I’m probably thinking yeah. I mean, you could probably get it to run on HDD, but I’m thinking that if Bethesda created this game similar to their others, there is a boat load of cells per planet/in space and it would be way more than what you would load into the RAM, so SSD will significantly reduce load times.
But that’s just me spitballin too
Kinda sorta required if you want to stream assets from storage, an approach taken by many modern games. Might not be absolutely necessary depending on your setup / game settings. BG3 also said SSD required but there’s a “Slow HDD Mode” in the settings anyway, which I believe just shifts more of the streaming burden to RAM/VRAM. If you played on a HDD without enabling it, I guess you’d expect to see inconsistent pop-in as individual assets try to stream in faster than your storage can read.

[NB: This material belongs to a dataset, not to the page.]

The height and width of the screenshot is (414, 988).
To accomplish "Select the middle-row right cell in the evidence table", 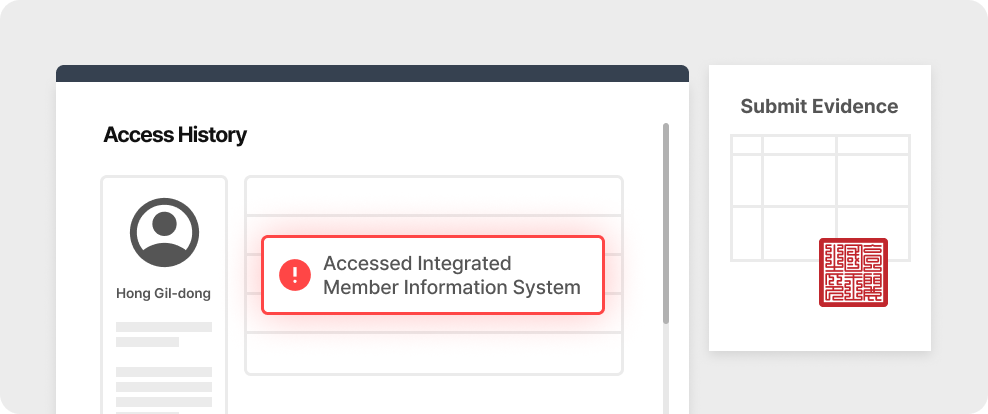I will (x=873, y=180).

But playing with it enabled might also cause performance drop if your RAM/VRAM was already close to full utilization with the setting disabled
With the way they reused, dynamically loaded assets before and tried to keep world seamless, they’d probably load\unload parts of these 125 Gb a lot, with this 16 Gb RAM requirement no less. They test it with SSD and make it so it doesn’t have microstutter and loading problems on their target machine. Or, god forbid, loading screens when walking outside, like it was in TES3; or TES4 banning levitation and loading complex cities as different locations that won’t work in a space sim etc etc. BethSoft had many problems with it already. I doubt it’d refuse to work, but if they build their game around it, the result is unpredictable. Bet, it’d load low-res LOD textures and only then replace them with okay ones. That’d probably ruin the spaceship landing – one of the, possibly, most demanding and visually sweet parts of the game. It looking great is their baseline here.
It will likely still have loading times hidden behind unskippable animations. (See the door opening animation in the gameplay reveal.) You’re going to need an SSD to make that work.

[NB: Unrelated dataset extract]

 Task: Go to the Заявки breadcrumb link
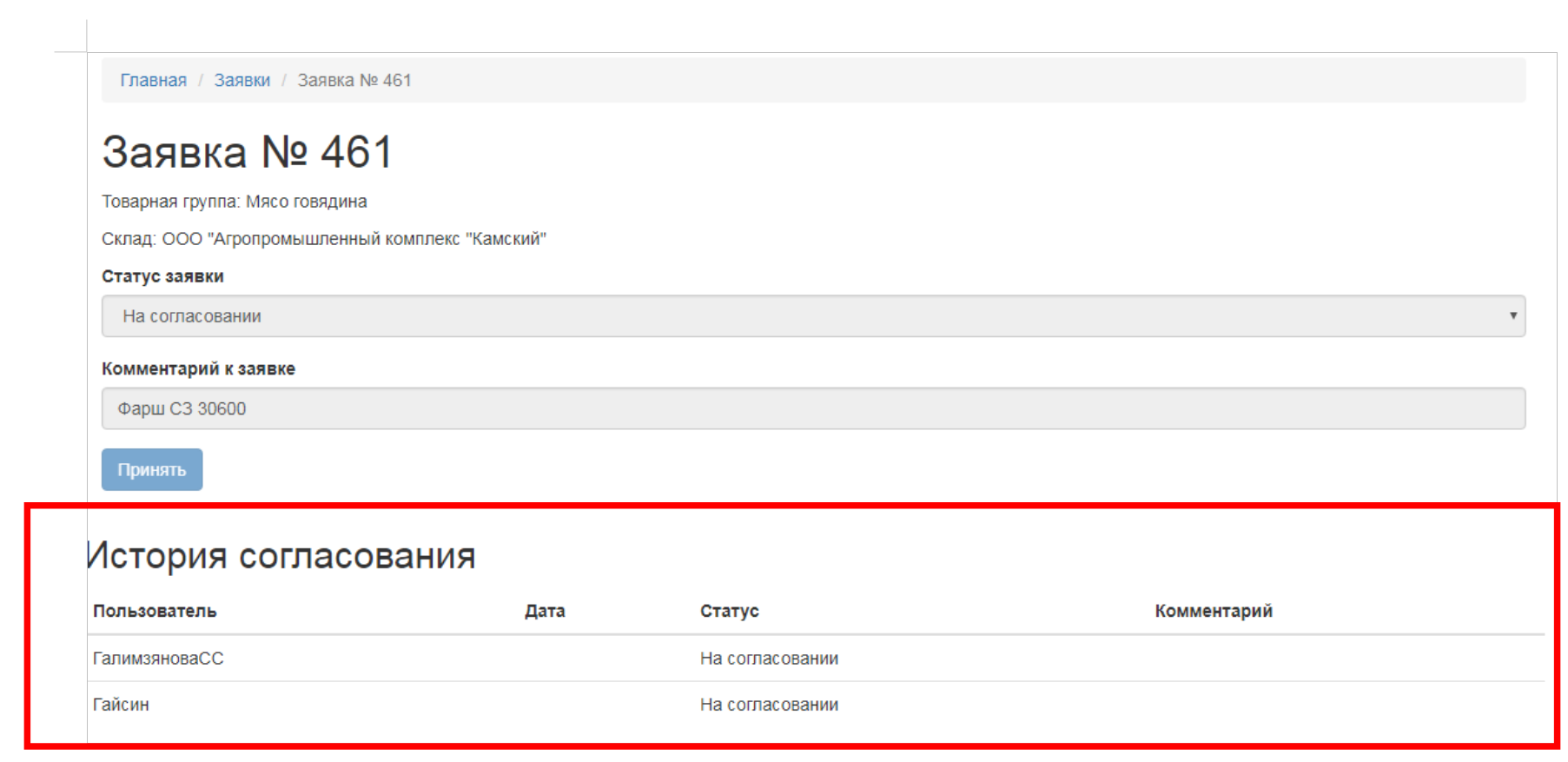pos(241,80)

It could make a sci-fi thriller.
HDDs have been holding back what you can do in open worlds for a while. It (and the PS5 specifically having an extra emphasis on hardware decompression to amp it up further) was the thing I was most excited about for current gen consoles. There were a lot of rumors that PS4 Spider-Man had to cap web slinging speed to allow the HDD to keep up, and we’ll see what the movement options are in Starfield and how ships work (unless we know already and I haven’t seen it), but even the jet pack boost thing could seriously strain loads in denser areas if it allows enough movement to feel good in opener spaces.
It’s going to depend on a lot of things, like how much system and video RAM you have, what you have running in the background, etc. I think it could be viable running on HDD under good conditions, but I remember needing to install games like Planetside 2 to SSD to stop the stuttering as you move around the map.